The NAFTA side accords came into being largely as a function of three global and interrelated discourses. Arguably, the most important of these was dual transition theory as applied to transition governments generally, and to Mexico in particular. "Dual transition" theory suggests that, as an economy shifts from being closed or protected to open and free trade based, a country's political system will also shift from authoritarianism or socialism to liberal democracy. Two additional discourses supported the creation of the accords and the conviction that they would encourage Mexico's democratic transition. One concerned the increasingly visible global conflicts between trade and non-trade interests, and another was the increasingly ubiquitous sustainable development discourse.
Although each of these discourses has its own unique history and trajectory, they wound round, overlapped, and reinforced each other in the NAFTA debates of the early 1990s. The accords were envisioned by their planners to ensure that wealth in Mexico generated by greater free trade would be channeled into regulatory institutions to correct pre-NAFTA labor and environmental abuses. According to the accords' crafters and proponents, the citizen petitioning and dispute resolution mechanisms of the accords would be used by Mexican (Canadian or North American) constituencies, thus ensuring accountability on the part of the state and regulatory institutions, while simultaneously inculcating values of democratic citizenship within grassroots populations utilizing these novel participatory triggers (Mumme 1999, 2; cf. Fox 2000; Simon 2007). According to this logic, the environmental and labor side agreements supported the political arm of Mexico's transition by providing Mexican populations with the formal political tools necessary to coerce their own state into conformity with its written statutes. The trade treaty, in turn, would merely formalize the neoliberal economic arm of Mexico's dual transition, which had been initiated decades before.
This chapter's first section describes Mexico's dual transition and transition theory as it has been applied to Mexico and Latin America more broadly. Nested within the discussion of dual transition is an exploration of contemporary discourses about the importance of transparency to transition processes. Second, the chapter describes the public debates of the immediate pre-NAFTA days and the arguments of both pro- and anti-NAFTA constituencies on both sides of the border. These debates eventually focused on the problem of the non-enforcement of national environmental and labor laws in Mexico. Since questions of Mexican law and enforcement figured so highly in the debates and subsequent creation of the side accords, this section also briefly reviews Mexican environmental and labor laws. The third section is devoted to a discussion of the environmental and labor side accords, as well as their attendant processes and institutions. Finally, the chapter concludes with a brief discussion of participatory, sustainable development. The participatory ideal is especially important to understanding the logic behind the side accords. It supported the dual transitions theory that a full democratic conversion could occur only with democratic consolidation at the grassroots. The side accords were purported to support this consolidation because they required public participation to work.

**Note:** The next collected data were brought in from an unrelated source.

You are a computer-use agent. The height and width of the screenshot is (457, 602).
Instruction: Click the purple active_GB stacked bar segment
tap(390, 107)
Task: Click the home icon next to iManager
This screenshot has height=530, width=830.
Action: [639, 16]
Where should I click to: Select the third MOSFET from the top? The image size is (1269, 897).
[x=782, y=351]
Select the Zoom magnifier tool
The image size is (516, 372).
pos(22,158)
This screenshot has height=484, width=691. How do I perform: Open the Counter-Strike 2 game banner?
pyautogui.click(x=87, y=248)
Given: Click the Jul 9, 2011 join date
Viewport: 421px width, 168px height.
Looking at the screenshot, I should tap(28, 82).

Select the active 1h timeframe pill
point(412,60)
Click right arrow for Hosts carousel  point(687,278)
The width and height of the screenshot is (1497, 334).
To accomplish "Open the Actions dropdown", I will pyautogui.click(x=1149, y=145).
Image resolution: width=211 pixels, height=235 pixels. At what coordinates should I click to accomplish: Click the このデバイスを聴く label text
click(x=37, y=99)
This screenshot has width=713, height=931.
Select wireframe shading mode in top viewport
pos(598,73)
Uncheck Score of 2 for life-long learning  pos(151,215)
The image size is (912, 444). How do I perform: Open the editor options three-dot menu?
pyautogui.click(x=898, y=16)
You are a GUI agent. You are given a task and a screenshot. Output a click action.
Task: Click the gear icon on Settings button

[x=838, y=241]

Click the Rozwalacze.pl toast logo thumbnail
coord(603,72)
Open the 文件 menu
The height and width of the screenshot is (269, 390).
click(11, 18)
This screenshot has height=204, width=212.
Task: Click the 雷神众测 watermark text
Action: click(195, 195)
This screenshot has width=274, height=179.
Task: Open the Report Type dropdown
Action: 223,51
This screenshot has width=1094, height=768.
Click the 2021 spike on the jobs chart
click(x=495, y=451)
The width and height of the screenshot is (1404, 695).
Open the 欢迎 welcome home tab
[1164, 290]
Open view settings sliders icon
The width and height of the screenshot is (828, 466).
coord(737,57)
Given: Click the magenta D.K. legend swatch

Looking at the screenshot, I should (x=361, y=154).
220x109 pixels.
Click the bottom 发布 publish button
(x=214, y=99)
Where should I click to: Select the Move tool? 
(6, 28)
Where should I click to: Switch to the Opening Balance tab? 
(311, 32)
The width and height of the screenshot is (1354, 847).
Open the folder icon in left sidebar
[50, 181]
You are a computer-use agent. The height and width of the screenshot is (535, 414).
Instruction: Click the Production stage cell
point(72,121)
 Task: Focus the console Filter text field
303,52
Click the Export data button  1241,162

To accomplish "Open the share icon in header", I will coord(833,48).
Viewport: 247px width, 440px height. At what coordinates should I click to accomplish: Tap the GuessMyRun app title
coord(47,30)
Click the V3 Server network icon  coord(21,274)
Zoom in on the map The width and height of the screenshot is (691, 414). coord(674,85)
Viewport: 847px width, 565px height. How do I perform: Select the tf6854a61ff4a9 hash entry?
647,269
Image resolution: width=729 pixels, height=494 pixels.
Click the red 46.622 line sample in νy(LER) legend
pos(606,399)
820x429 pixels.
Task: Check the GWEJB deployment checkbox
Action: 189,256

The "Dual Transition" in Latin America and Mexico
Mexico entered the NAFTA negotiations as a society "in transition" (Tulchin and Selee 2003). The term "in transition" has become a geopolitical catchall to describe the pattern of change in, for the most part, Eastern European and Latin American countries from communism or authoritarianism to free market capitalism and democracy. This sea change largely dominated the post-Cold War world, and was typically theorized by triumphalists as both natural and inevitable. As Centeno notes in the mid-1990s, "Capitalism and democracy appear triumphant. The collapse of the Berlin Wall supposedly signaled not only the triumph of liberalism, but even the end of history" (Centeno 1994, 125–126).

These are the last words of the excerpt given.